In 2008, a group of eleven community people from Glen Innes, Point England and Panmure gathered to work on creating a resource of tools that would help the community and government to make decisions together. 


These people were;

The TIES Book Rōpū - Frances Hancock, Tess Liew, Puamiria Maaka, Alfred Ngaro

and Other members of The TIES Team - Neil Darragh, Bruce Forbes, Mike Ikilei, Tara Joe, Kathryn Scott, Georgie Thompson, Bob Wakefield. 


An extract from the TIES book helps to explain this team and their aspirations in coming together:


Who are we? 

We, the TIES Team, have lived and/or worked in the Tāmaki area for some time. We have strong connections with and knowledge of this place. We know many local residents and their stories. We’re interested in this community and concerned about its future. We do not claim to represent ‘The Community’. Rather, we seek to record and contribute our own knowledge and experience of living and/or working in this area. We promote collaborative reflection on and in action, on the basis that many eyes can see more than one set and a room full of ears will hear more than one pair. We strive to speak as a collective voice; respecting our individual interests and various connections, and knowing our communities will keep us in check.


Why come together? 

We came together to explore better ways of doing things across Tāmaki communities and with government and interested others. We got involved in the government-led Tāmaki Transformation Programme, advocating for a co-design and co-delivery approach in which local residents, workers, community-based organisations, business, Māori and ethnic communities would play an active role in its development. Along the way we talked with one another about our own experiences of community engagement, and shared stories containing important lessons about what works well for our communities. From there, we developed the Tāmaki Inclusive Engagement Strategy, which we call TIES.


What is TIES? 

TIES is a principle-based approach to community engagement. It offers a vision and a way of doing things. The vision of TIES is of Tāmaki communities actively participating in decisions affecting their future.
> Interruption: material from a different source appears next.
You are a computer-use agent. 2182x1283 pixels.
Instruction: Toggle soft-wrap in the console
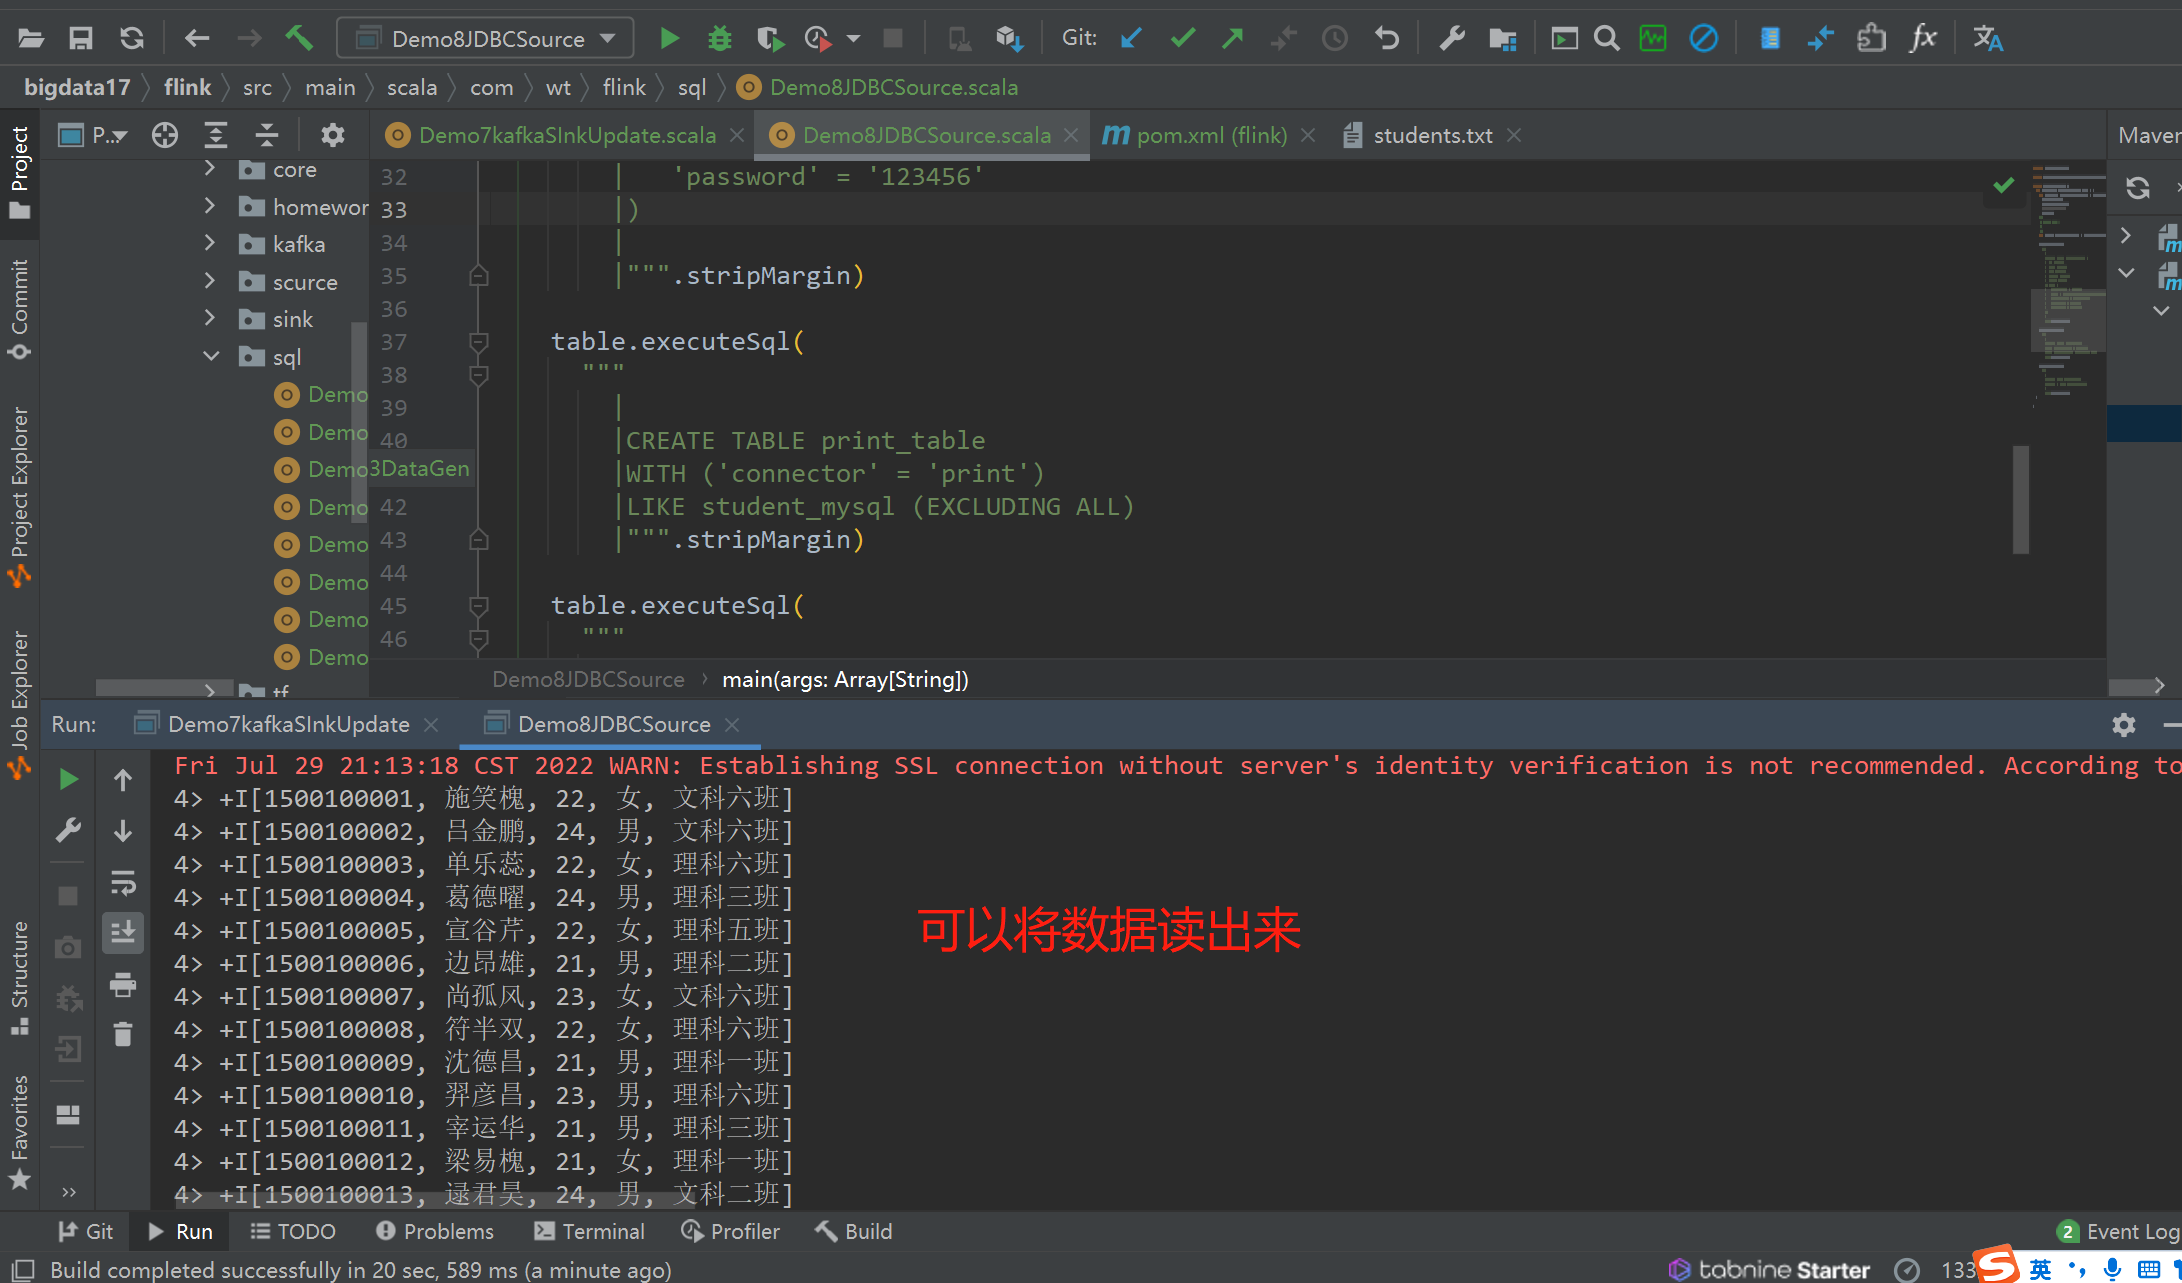[123, 882]
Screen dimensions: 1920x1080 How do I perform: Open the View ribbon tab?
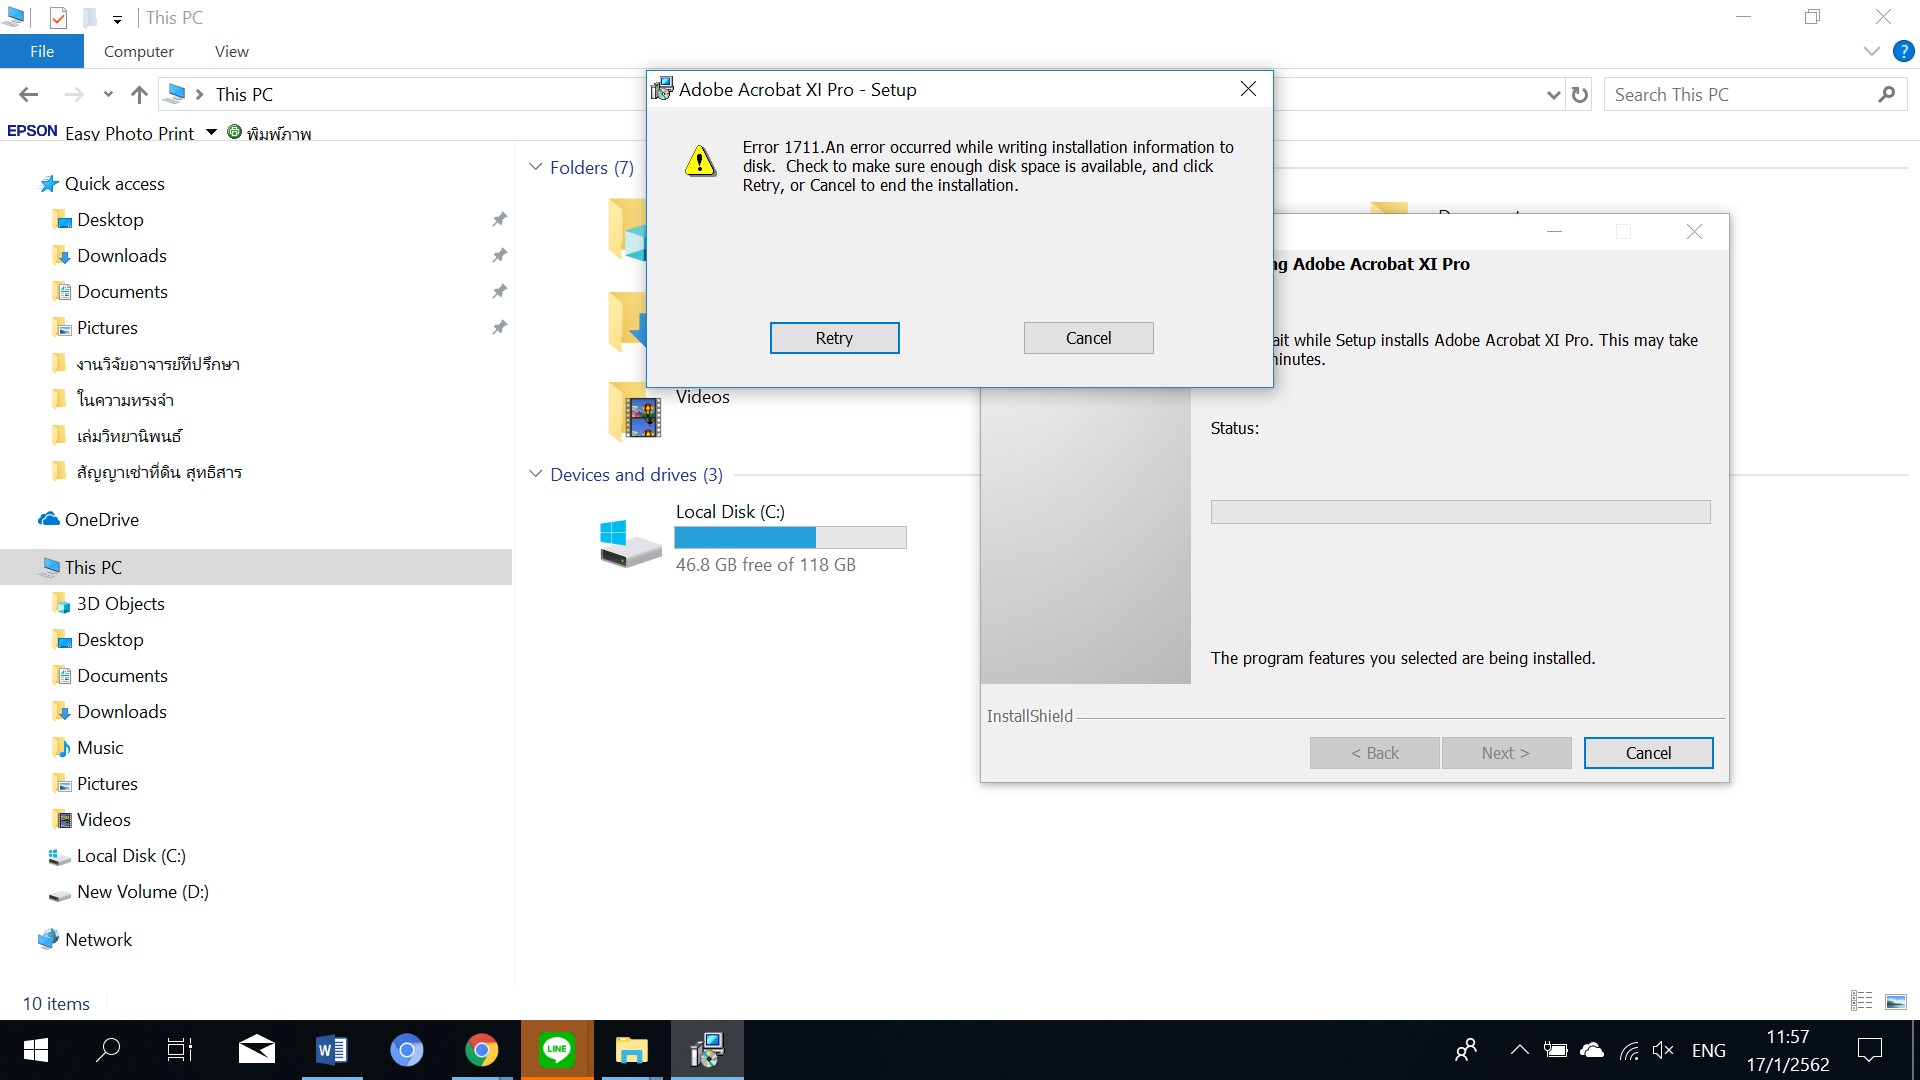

(The TIES Team, 2010, Pg.25)


Joanna Davies from The Aucklander wrote an article after attending the T.I.E.S. Book launch in November 2010. Puamiria spoke with her at the time;


"There are a lot of huge challenges in Tamaki," says Ms Maaka. "So we have put a book and resource kit together to show our success stories so far and to help community organisations collaborate."  

"We had to find ways to improve our place that actually worked for us, and we've done that by collaborating." 


"It's a resource that people can draw upon to see what works and what doesn't. Instead of duplicating different services, we can collaborate and work together. It's a vision of what we want to see in Tamaki, and how we are working to get there."


The TIES book includes a collection of successful community stories showing how to work better together.